[Opening RECORDS FOR THIS EXERCISE section]

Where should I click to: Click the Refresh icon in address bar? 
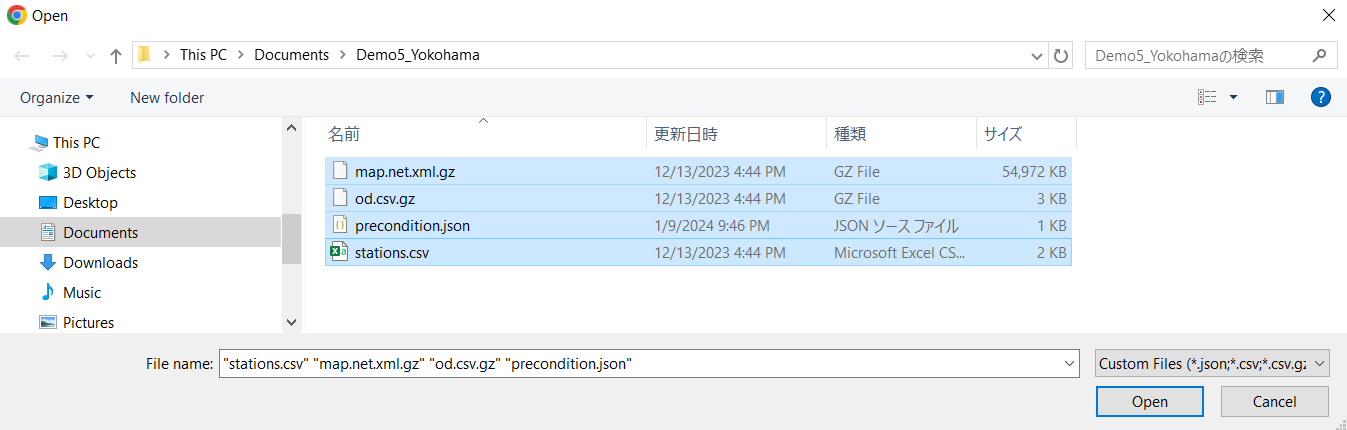point(1061,56)
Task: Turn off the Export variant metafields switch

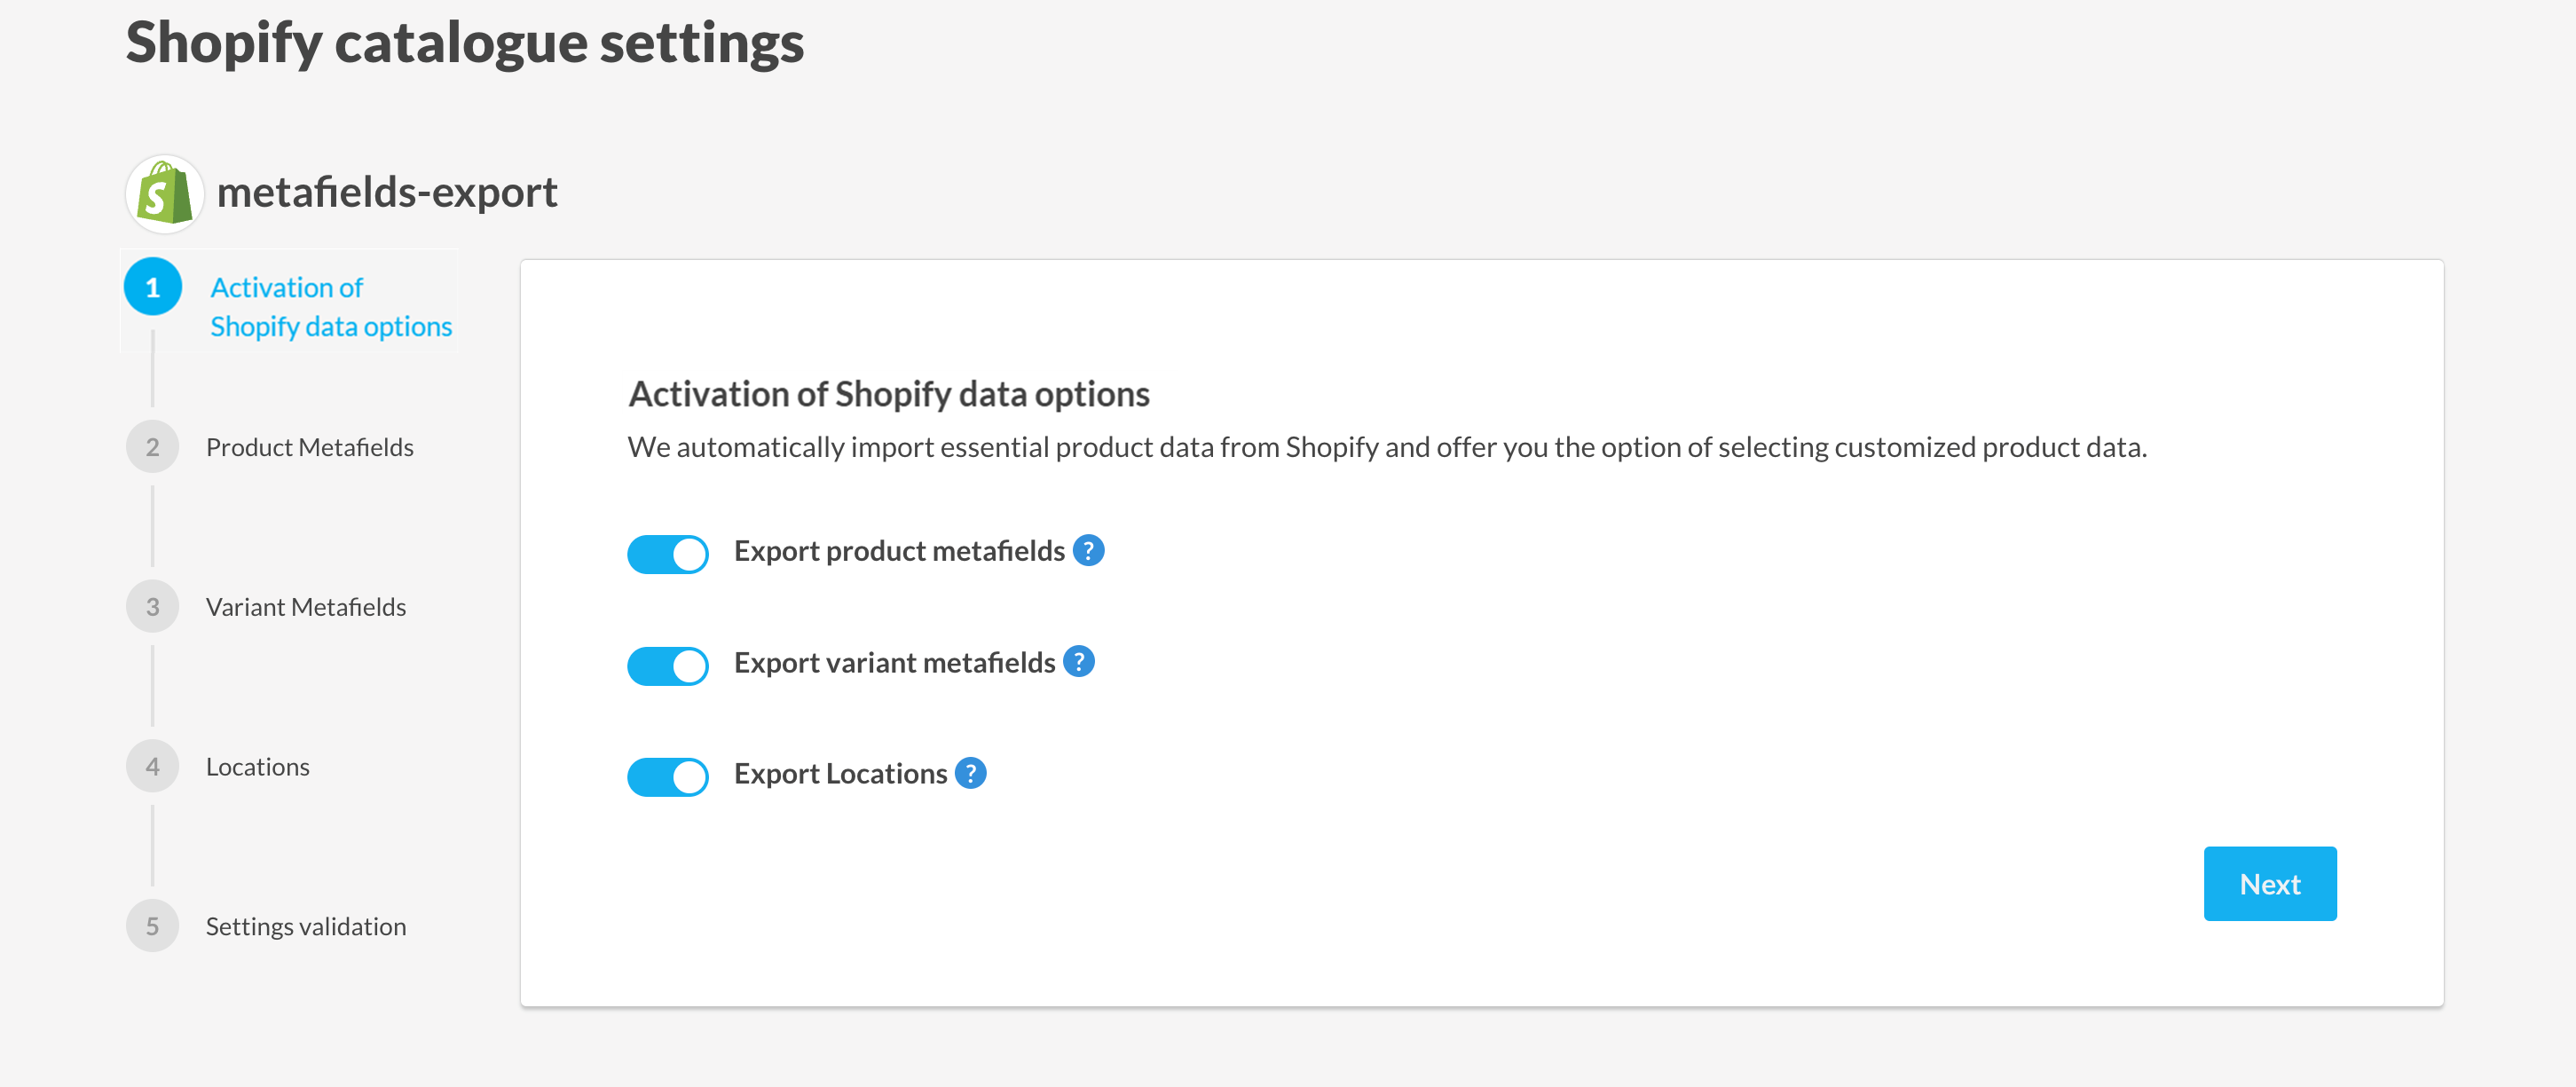Action: tap(668, 665)
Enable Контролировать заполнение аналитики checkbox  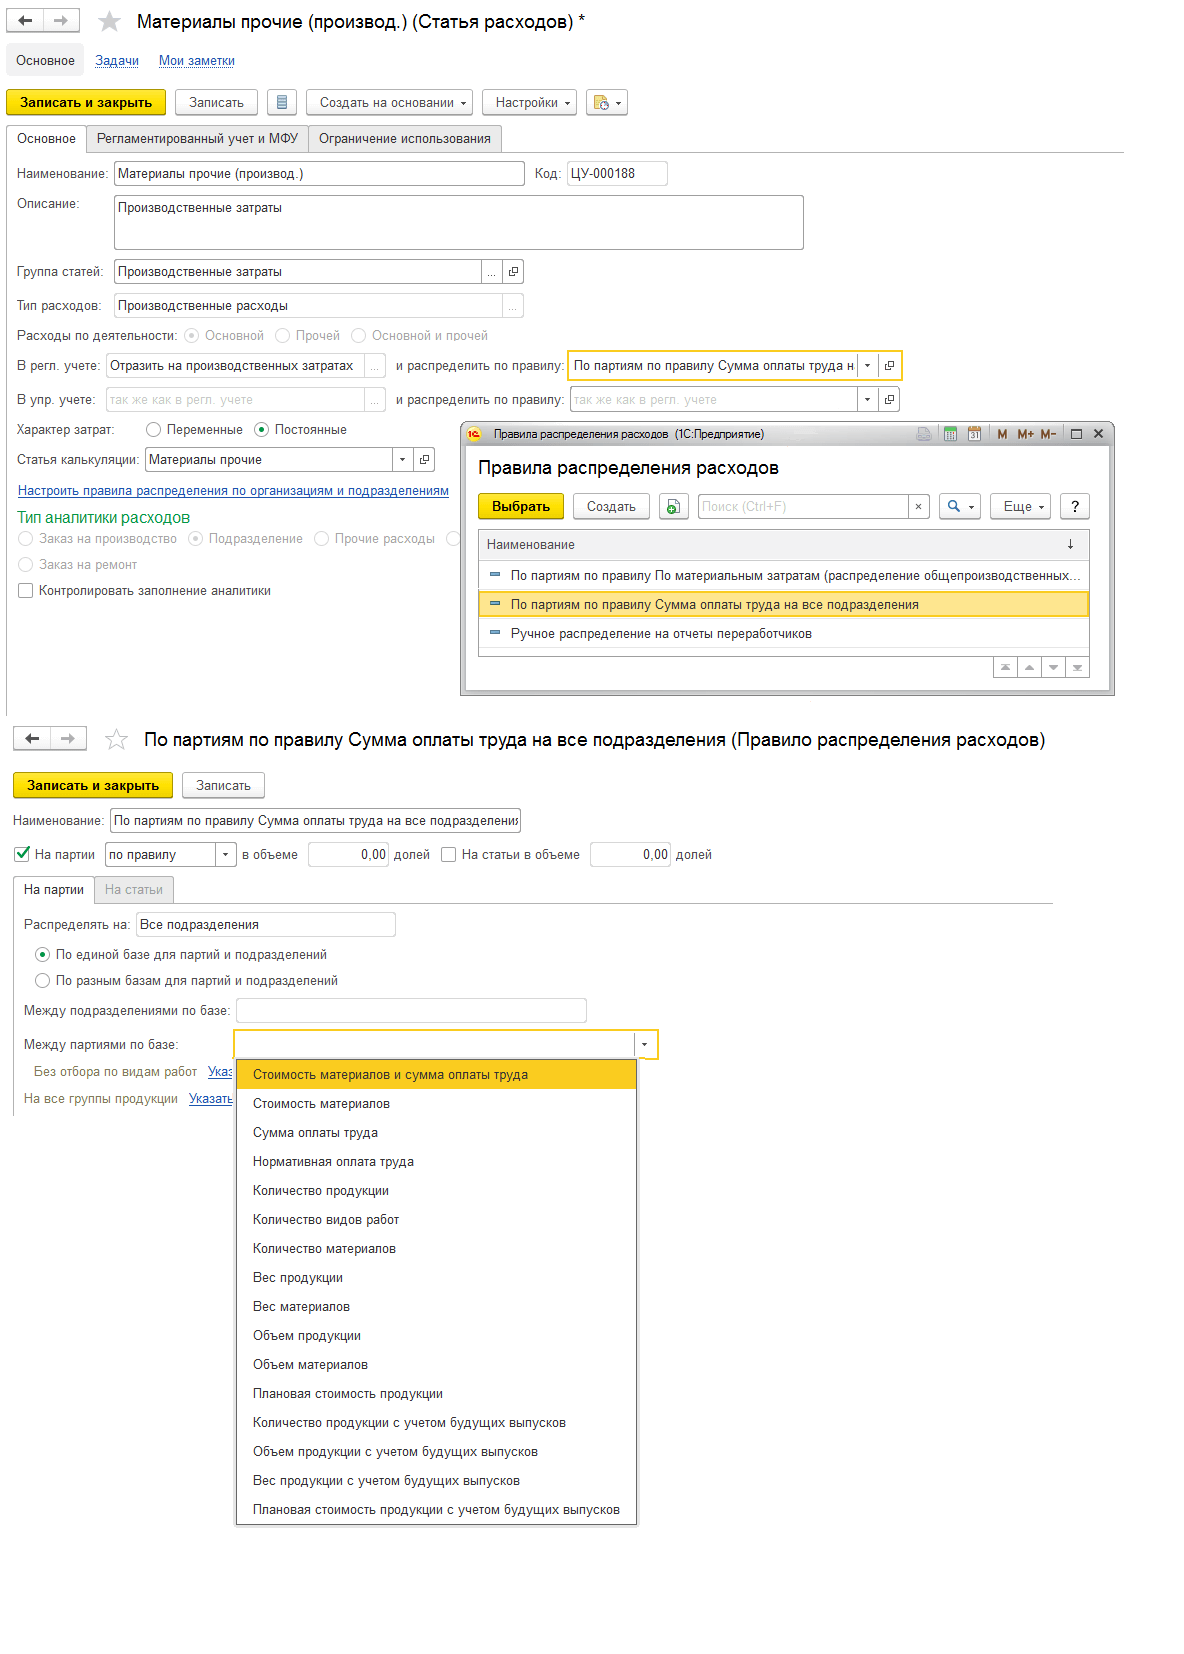coord(26,591)
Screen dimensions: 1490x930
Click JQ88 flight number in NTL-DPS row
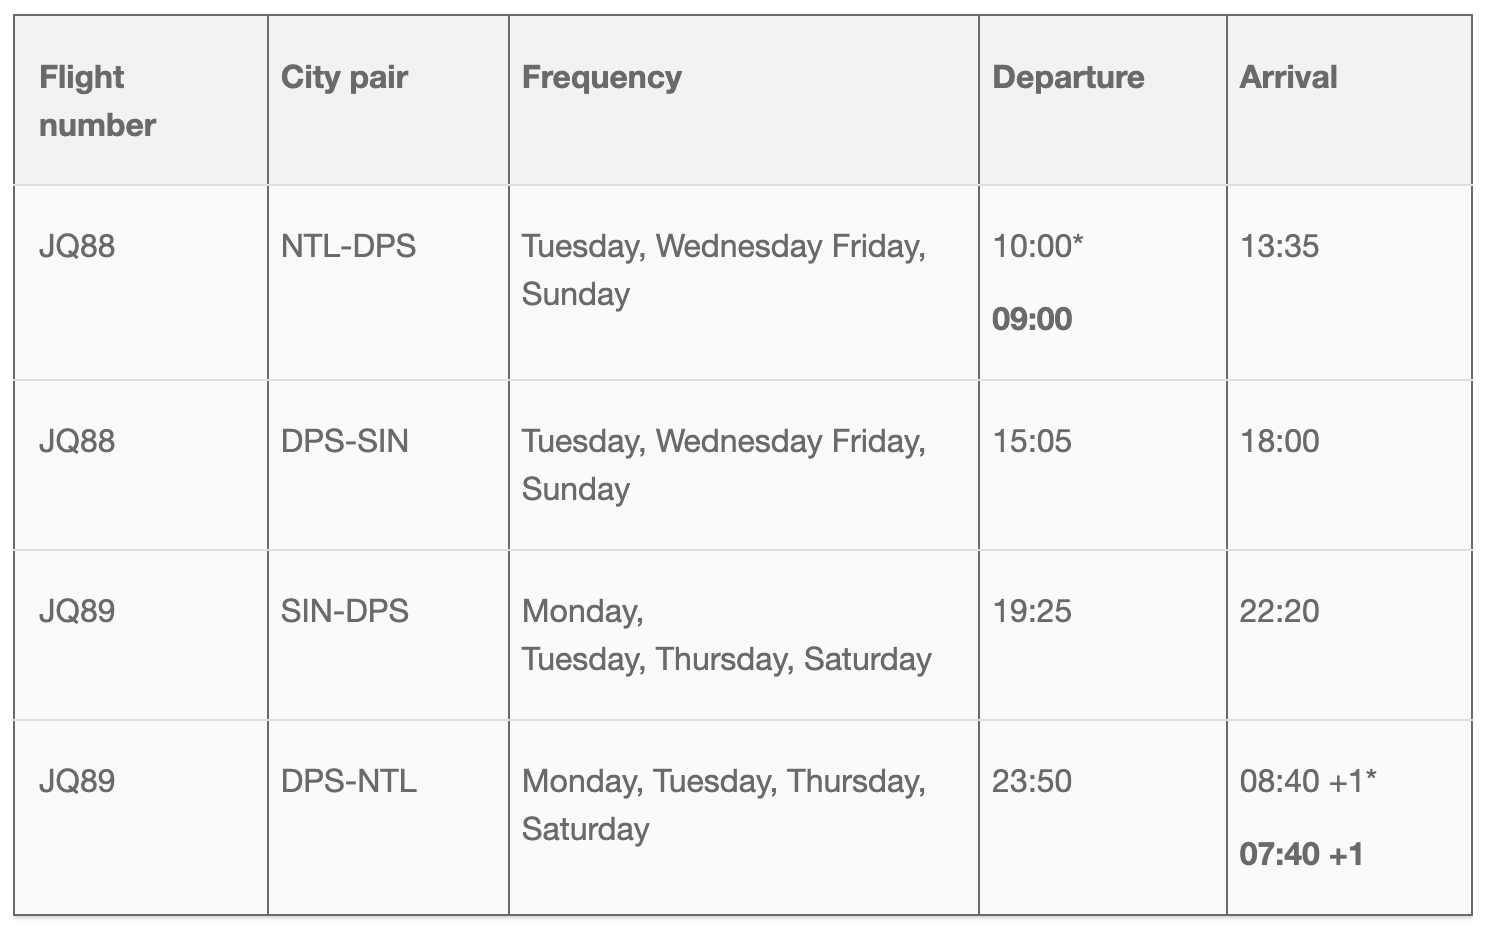click(x=77, y=246)
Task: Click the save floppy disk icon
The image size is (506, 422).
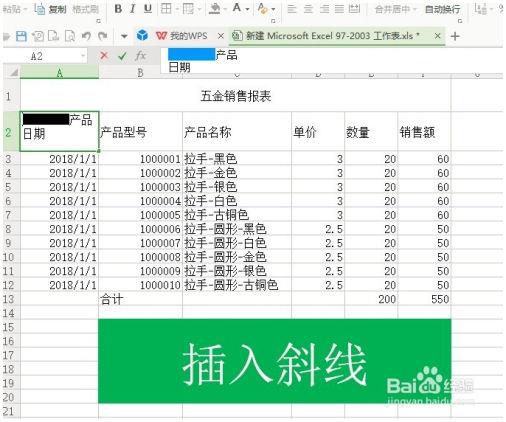Action: pyautogui.click(x=21, y=36)

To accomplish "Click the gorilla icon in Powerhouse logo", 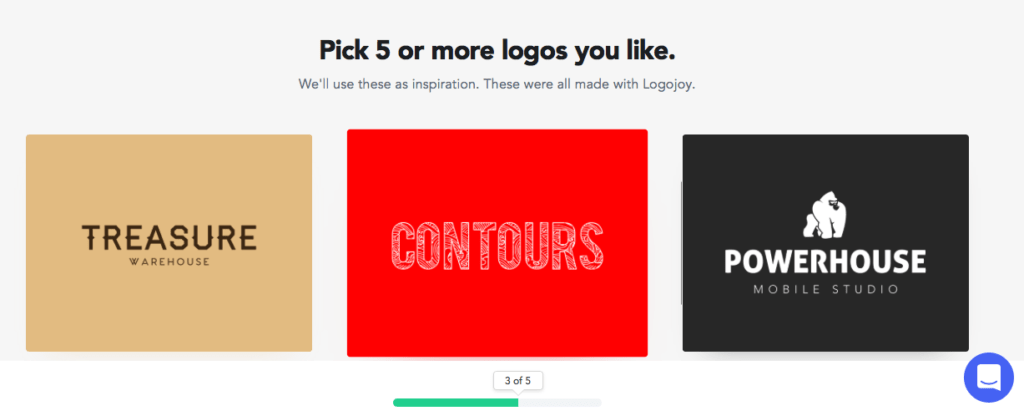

[Closing RECORDS FOR THIS EXERCISE section]

**WHAT YOU WILL DO:** Lines from the one with "Click JQ88 flight number in NTL-DPS row" through the final line of the listing above: copy them exactly, both ends included, and omit every picture.

**RESPONSE BELOW:**
Click JQ88 flight number in NTL-DPS row
click(x=77, y=246)
Task: Click the save floppy disk icon
The image size is (506, 422).
Action: pyautogui.click(x=21, y=36)

To accomplish "Click the gorilla icon in Powerhouse logo", 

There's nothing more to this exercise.